If you’ve ever had a gin and tonic, then you’ve tasted juniper berries. Although perhaps best known for lending gin its distinctive flavour, as well as its name ('gin’ is an abbreviation of 'genièvre’, the French word for 'juniper’), the spice is also used in a number of northern European cuisines, especially around Scandinavia and Germany.
Rachel Bartholomeusz

26 Aug 2012 - 6:01 PM  UPDATED 6 Sep 2013 - 9:31 AM

Contrary to both name and appearance, juniper berries are not a berry at all, but a cone of the juniperus communis. They are dark purple, resembling a small shrivelled blueberry, have a strong, pine-like taste, and take several years to ripen. While they can be used fresh when their flavour is sharpest, in Australia, they are mainly available dried, from selected supermarkets and delis. They can be used ground or whole as a spice, but they need to be lightly crushed to release their flavour.

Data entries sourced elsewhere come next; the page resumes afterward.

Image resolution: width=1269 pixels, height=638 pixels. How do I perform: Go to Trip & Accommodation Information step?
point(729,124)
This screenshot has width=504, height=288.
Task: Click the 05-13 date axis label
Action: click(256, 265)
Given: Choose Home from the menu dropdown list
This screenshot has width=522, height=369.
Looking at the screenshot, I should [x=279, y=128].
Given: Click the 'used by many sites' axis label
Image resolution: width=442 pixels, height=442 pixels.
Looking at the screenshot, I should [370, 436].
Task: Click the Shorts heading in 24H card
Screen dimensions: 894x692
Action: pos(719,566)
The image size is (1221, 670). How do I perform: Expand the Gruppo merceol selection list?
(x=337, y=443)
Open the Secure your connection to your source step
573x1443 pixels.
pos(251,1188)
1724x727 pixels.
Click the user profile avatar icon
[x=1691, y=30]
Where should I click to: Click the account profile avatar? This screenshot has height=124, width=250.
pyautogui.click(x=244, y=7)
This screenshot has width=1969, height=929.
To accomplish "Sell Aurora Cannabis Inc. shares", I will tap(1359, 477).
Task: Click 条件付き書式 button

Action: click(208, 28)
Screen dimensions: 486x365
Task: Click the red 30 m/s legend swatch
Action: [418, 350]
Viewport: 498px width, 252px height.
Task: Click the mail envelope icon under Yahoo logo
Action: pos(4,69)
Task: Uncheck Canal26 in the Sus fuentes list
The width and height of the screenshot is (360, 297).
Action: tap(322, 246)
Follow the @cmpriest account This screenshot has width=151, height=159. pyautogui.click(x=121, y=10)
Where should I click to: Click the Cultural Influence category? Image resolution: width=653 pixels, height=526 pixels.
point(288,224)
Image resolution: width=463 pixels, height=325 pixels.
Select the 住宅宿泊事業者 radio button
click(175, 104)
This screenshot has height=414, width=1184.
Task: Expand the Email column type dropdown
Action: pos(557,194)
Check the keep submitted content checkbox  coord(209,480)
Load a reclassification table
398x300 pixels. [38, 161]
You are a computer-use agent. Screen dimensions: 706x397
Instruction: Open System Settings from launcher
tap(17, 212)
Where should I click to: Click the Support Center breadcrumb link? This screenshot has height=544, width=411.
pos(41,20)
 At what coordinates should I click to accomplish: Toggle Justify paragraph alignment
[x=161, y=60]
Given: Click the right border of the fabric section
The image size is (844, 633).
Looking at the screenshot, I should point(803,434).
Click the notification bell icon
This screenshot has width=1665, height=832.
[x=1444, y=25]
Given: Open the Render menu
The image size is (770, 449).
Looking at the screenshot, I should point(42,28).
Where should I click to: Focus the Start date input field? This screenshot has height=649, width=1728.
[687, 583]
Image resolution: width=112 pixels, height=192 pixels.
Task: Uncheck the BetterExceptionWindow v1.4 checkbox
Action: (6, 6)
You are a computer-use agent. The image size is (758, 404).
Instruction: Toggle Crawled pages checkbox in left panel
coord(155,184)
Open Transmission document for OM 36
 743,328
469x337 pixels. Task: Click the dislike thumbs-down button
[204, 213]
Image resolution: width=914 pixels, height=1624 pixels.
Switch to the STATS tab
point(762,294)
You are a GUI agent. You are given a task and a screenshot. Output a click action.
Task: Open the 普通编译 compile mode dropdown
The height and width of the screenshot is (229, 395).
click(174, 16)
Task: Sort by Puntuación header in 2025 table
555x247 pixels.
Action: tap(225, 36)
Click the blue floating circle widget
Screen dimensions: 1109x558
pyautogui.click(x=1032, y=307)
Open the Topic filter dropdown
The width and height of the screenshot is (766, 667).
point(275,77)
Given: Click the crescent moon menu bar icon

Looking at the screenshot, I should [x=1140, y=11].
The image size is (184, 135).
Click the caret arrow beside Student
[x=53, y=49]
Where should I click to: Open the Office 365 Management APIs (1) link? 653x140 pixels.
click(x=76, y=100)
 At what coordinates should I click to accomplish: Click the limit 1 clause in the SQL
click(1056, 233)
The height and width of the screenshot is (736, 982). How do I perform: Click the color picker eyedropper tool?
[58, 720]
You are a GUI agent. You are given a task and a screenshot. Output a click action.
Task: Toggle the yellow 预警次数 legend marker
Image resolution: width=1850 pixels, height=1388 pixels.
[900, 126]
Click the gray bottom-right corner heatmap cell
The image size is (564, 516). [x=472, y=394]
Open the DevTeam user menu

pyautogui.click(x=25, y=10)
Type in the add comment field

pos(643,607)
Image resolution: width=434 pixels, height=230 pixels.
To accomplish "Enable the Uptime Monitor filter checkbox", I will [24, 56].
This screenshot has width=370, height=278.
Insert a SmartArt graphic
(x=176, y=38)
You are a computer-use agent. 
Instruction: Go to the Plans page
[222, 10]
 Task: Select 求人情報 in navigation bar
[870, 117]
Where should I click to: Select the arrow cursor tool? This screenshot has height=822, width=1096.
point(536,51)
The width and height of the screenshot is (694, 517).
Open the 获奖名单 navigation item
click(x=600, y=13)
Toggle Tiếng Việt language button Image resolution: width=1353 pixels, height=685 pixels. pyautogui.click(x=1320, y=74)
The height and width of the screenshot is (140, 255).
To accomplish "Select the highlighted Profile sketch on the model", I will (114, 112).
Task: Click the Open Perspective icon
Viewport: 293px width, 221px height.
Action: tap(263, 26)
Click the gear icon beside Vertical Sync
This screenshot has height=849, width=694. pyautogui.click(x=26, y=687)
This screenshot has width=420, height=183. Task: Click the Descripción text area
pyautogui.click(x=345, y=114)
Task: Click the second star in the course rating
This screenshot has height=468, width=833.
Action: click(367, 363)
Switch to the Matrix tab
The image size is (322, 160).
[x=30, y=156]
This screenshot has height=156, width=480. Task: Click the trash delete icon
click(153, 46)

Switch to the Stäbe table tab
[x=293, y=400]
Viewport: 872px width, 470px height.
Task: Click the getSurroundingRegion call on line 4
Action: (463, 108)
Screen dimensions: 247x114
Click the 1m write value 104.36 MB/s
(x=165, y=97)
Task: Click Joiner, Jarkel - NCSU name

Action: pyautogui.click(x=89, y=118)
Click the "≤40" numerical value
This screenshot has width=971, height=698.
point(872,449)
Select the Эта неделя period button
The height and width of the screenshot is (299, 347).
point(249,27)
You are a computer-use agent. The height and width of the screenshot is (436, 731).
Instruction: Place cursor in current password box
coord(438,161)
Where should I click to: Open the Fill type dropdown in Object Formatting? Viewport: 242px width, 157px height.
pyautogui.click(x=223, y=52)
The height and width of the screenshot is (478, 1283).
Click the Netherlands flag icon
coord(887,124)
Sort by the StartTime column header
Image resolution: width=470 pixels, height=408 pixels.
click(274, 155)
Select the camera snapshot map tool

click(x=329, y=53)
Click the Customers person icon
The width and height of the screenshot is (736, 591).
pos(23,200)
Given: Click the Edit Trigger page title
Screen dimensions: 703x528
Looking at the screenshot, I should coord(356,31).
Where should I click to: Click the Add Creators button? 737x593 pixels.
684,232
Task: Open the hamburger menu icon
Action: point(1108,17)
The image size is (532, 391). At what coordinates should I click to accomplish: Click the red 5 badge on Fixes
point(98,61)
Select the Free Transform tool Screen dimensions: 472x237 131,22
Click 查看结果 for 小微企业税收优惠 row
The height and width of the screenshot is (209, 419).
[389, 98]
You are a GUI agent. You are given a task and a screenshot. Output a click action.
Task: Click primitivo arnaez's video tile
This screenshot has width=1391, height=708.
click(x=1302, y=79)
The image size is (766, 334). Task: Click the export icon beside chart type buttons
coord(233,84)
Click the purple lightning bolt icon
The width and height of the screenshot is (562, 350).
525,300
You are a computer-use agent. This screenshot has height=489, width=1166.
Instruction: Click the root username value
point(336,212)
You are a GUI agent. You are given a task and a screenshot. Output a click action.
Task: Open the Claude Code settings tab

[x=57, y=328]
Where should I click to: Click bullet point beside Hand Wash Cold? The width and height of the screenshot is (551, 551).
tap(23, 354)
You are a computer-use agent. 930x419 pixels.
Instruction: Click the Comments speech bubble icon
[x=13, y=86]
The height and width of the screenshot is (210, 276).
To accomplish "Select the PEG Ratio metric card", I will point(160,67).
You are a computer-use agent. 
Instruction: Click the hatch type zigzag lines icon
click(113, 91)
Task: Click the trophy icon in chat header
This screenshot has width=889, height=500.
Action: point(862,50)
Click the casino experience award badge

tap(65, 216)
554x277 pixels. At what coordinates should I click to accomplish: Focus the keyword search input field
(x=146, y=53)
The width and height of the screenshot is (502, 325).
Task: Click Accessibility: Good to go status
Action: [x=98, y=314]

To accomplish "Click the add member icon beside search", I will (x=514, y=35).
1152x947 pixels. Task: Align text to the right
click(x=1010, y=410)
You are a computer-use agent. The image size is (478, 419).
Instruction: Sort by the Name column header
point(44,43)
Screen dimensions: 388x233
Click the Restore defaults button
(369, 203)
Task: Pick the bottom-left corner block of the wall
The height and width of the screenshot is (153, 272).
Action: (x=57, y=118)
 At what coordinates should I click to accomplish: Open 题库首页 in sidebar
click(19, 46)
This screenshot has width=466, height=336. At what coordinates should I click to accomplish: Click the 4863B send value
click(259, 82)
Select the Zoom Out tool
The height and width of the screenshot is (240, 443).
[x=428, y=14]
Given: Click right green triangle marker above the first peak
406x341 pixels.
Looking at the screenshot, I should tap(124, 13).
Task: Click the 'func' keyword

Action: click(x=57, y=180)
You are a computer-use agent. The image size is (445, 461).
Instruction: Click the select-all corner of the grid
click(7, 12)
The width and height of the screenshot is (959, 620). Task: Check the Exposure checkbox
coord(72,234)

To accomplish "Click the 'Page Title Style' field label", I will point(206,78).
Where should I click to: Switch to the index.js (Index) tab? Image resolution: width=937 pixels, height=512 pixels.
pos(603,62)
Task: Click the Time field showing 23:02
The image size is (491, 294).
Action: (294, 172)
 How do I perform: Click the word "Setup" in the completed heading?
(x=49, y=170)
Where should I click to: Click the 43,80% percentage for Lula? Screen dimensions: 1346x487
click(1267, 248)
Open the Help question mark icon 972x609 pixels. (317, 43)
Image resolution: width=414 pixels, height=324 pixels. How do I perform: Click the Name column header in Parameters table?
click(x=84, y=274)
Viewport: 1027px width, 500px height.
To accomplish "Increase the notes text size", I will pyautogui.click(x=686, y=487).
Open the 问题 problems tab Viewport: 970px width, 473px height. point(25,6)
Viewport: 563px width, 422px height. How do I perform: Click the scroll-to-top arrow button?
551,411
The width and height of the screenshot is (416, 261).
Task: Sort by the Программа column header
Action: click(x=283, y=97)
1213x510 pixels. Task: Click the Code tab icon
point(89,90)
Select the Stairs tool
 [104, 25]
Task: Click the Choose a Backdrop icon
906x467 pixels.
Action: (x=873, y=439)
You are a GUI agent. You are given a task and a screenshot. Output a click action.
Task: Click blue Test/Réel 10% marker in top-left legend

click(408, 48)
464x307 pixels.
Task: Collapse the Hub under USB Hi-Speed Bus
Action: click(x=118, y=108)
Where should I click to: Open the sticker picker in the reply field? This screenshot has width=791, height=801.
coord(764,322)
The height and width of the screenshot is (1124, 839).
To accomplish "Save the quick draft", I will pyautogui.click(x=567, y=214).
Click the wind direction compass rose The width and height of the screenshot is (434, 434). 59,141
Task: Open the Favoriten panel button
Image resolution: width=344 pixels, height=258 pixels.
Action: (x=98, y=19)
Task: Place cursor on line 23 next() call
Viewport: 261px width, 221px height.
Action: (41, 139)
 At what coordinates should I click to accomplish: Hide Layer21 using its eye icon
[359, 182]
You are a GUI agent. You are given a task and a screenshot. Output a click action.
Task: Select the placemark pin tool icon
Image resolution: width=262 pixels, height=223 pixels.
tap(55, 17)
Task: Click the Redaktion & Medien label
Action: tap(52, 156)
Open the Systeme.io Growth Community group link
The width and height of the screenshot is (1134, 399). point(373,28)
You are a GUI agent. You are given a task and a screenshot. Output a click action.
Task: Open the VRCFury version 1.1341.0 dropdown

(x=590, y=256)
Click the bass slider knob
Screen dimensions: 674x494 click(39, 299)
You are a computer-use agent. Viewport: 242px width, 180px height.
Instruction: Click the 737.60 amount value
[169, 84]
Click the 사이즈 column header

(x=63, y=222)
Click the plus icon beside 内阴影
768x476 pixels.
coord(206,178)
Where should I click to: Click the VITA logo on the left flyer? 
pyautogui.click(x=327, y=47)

As well as gin, juniper berries are used to make a number of other drinks, notably a brandy which is popular in northern Europe, as well as schnapps and even beer in Finland and Estonia. In terms of cooking, its sharp taste lends it to the rich, stronger flavours of game birds and meats such as venison, however, juniper berries are also often paired with pork and other meats for braises, and, in Germany, it is used to flavour sauerkraut. Juniper berries are added to sweet and savoury sauces and marinades, too, and we’ve used them in our dessert of pears poached in red wine.

Roast venison with braised fennel
Poached pears with brown sugar creme anglaise

Photography by John Laurie.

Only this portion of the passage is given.